Ce n'est que vers la fin de la guerre que Bomber Harris et la RAF parvinrent à une concentration quasi-simultanée de bombardements suffisante pour qu'un tempête de feu se déclenche. Par exemple, durant le bombardement de Dresde le 13 février 1945, la première attaque fut entièrement menée par le groupe n°5, utilisant leurs propres méthodes de marquage à basse altitude. Les avions-traceurs marquèrent le stade de Ostragehege comme point de chute initial, et les 244 bombardiers se déployèrent en éventail à partir de ce point, chacun lâchant ses bombes à un instant légèrement différent ; l'ensemble du bombardement dura moins de deux minutes. La zone de destruction ainsi créée était un triangle de deux kilomètres de long et trois kilomètres de large. Ce raid de la RAF (suivi par d'autres vagues de bombardement de la RAF et de l'USAAF) donna naissance à l'une des plus dévastatrices et tristement célèbres tempêtes de feu de l'histoire.

Une autre terrifiante tempête de feu résulta du bombardement de Hambourg le 27 juillet 1943. Plusieurs facteurs concoururent à l'énorme destruction qui s'ensuivit : le temps inhabituellement sec et chaud, la concentration du bombardement et l'impossibilité pour les équipes de pompiers d'atteindre le centre de la ville (ils étaient encore en train de lutter en périphérie contre les conséquences du bombardement du 24 juillet). Cette tempête de feu (qui donna naissance à l'expression allemande Feuersturm) se transforma en tornade, créant une sorte de haut-fourneau naturel, avec des vents allant jusqu'à 240 km/h et des températures de 800 °C, causant l'embrasement de l'asphalte des rues, carbonisant les gens dans les abris anti-aériens, soulevant les piétons dans les airs comme des feuilles mortes, et détruisant 21 km² de la ville. La plupart des 40 000 victimes de l'opération Gomorrah furent tuées cette nuit-là.
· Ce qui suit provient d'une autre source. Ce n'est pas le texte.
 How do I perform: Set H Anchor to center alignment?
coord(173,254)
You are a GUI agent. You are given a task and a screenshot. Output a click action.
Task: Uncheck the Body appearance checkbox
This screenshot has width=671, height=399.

En 1945, Tokyo avait une densité moyenne de 40 000 habitants au km2, avec des concentrations pouvant dépasser 50 000 h/km2, la plus haute densité pour une ville industrielle où que ce soit dans le monde. Les équipes de pompiers s'avérèrent ridiculement sous-équipées pour la tâche, alors que furent détruits 15,8 km2 de la ville pendant la nuit du 9 mars ; des vents violents attisèrent les flammes et des murs de feux bloquèrent des dizaines de milliers d'habitants fuyant pour sauver leurs vies. On estime qu'un million et demi de personnes habitaient la zone incendiée.

Les armes nucléaires peuvent également créer des tempêtes de feu en zone urbaine ; cela fut la cause d'une grande partie des destructions à Hiroshima (mais, semble-t-il, pas à Nagasaki).